___ Supplied material

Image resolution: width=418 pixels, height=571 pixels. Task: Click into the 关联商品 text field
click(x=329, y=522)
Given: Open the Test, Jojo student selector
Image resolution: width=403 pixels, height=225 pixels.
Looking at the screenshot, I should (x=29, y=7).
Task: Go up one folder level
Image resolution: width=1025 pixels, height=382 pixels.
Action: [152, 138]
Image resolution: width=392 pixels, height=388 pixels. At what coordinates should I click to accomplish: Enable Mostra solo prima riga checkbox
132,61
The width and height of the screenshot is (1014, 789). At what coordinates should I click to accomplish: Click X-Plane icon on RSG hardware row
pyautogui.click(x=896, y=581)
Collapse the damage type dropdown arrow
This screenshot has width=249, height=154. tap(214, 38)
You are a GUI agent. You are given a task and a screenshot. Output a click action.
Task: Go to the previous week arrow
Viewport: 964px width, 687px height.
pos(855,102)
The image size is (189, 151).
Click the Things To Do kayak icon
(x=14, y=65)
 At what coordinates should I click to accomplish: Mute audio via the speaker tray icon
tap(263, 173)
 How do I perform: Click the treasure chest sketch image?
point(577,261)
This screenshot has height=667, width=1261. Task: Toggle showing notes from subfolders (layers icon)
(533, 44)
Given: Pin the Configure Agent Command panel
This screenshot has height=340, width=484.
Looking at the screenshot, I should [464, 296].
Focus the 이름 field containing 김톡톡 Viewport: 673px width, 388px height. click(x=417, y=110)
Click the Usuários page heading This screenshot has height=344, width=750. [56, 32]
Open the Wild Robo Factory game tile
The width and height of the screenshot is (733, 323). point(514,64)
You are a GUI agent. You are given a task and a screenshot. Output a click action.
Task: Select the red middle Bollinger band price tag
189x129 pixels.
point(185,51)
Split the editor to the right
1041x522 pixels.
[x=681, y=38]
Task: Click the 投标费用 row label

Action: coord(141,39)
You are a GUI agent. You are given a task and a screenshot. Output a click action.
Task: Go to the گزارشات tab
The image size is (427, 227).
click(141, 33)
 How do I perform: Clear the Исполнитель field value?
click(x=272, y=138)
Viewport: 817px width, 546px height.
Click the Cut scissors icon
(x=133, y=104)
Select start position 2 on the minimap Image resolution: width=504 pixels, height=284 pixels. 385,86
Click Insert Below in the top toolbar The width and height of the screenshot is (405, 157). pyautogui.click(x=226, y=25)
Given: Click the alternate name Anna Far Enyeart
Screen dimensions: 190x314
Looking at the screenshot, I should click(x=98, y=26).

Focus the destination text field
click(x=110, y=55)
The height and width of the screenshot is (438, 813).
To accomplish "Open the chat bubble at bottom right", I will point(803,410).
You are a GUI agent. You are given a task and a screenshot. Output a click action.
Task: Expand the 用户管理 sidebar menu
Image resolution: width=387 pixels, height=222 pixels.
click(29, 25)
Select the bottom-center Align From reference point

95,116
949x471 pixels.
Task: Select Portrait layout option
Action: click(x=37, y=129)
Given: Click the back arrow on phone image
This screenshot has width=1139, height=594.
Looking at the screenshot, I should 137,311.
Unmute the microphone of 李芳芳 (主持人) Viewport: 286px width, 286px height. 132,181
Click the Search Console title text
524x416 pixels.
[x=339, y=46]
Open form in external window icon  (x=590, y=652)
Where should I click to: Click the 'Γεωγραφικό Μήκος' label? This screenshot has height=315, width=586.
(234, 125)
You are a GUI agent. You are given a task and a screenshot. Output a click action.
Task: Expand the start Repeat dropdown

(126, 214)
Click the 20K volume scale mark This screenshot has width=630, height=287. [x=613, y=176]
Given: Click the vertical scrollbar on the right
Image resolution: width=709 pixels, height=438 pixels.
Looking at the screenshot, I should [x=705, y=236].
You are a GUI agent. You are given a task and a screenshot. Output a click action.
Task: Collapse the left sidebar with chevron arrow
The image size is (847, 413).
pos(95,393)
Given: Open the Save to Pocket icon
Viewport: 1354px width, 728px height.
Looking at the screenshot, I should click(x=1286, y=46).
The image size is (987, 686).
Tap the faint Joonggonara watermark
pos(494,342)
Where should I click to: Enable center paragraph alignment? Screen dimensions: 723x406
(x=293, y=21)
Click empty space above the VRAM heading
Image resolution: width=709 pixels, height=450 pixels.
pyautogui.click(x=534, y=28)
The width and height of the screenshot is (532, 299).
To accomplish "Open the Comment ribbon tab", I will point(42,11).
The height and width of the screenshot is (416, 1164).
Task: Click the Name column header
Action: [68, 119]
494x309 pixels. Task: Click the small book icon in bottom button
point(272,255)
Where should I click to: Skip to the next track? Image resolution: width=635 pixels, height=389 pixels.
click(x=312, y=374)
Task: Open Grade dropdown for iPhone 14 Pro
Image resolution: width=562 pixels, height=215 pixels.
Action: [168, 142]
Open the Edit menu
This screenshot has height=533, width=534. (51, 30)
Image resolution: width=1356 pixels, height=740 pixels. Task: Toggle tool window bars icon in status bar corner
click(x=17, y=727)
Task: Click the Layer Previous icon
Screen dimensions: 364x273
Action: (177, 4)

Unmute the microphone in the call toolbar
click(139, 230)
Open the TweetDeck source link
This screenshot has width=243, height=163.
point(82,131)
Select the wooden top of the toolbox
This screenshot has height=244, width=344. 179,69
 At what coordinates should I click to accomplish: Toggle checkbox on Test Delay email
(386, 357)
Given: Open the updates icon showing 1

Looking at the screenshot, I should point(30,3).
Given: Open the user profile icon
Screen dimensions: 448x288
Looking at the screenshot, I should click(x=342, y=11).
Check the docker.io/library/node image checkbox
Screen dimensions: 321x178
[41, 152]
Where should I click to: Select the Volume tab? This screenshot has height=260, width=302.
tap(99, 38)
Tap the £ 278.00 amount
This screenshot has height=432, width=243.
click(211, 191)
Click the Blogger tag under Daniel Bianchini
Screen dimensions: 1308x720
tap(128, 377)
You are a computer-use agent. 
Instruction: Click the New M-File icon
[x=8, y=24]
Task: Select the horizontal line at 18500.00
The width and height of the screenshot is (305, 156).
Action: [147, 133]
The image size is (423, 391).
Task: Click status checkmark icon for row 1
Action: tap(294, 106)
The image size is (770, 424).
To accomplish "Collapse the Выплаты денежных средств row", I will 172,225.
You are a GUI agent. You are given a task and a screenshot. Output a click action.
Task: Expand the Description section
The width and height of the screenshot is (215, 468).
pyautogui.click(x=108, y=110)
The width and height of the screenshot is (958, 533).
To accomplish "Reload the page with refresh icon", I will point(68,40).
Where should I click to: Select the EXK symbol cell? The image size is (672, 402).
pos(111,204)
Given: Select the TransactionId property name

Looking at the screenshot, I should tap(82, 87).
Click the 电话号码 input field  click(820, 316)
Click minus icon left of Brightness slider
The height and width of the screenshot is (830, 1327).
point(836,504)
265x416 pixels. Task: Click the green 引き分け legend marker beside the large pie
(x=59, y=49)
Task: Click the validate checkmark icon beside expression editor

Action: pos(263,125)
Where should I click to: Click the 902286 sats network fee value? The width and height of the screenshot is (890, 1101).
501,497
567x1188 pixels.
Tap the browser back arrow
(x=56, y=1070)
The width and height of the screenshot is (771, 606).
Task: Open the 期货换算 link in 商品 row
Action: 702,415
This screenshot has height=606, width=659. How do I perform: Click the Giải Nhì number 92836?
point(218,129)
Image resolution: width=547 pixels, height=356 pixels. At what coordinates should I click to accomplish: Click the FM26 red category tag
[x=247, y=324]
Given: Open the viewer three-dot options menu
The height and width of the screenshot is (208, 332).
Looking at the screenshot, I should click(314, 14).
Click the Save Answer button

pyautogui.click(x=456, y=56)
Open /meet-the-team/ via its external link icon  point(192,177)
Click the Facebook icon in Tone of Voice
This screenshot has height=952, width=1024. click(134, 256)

______

■ Required work
The response must hold only the lines above from the line with "At what coordinates should I click to accomplish: Toggle" through the line with "Click minus icon left of Brightness slider", each copied exactly, both ends kept.

■ Your solution
 At what coordinates should I click to accomplish: Toggle checkbox on Test Delay email
(386, 357)
Given: Open the updates icon showing 1

Looking at the screenshot, I should point(30,3).
Given: Open the user profile icon
Screen dimensions: 448x288
Looking at the screenshot, I should click(x=342, y=11).
Check the docker.io/library/node image checkbox
Screen dimensions: 321x178
[41, 152]
Where should I click to: Select the Volume tab? This screenshot has height=260, width=302.
tap(99, 38)
Tap the £ 278.00 amount
This screenshot has height=432, width=243.
click(211, 191)
Click the Blogger tag under Daniel Bianchini
Screen dimensions: 1308x720
tap(128, 377)
You are a computer-use agent. 
Instruction: Click the New M-File icon
[x=8, y=24]
Task: Select the horizontal line at 18500.00
The width and height of the screenshot is (305, 156).
Action: [147, 133]
The image size is (423, 391).
Task: Click status checkmark icon for row 1
Action: tap(294, 106)
The image size is (770, 424).
To accomplish "Collapse the Выплаты денежных средств row", I will 172,225.
You are a GUI agent. You are given a task and a screenshot. Output a click action.
Task: Expand the Description section
The width and height of the screenshot is (215, 468).
pyautogui.click(x=108, y=110)
The width and height of the screenshot is (958, 533).
To accomplish "Reload the page with refresh icon", I will point(68,40).
Where should I click to: Select the EXK symbol cell? The image size is (672, 402).
pos(111,204)
Given: Select the TransactionId property name

Looking at the screenshot, I should tap(82, 87).
Click the 电话号码 input field  click(820, 316)
Click minus icon left of Brightness slider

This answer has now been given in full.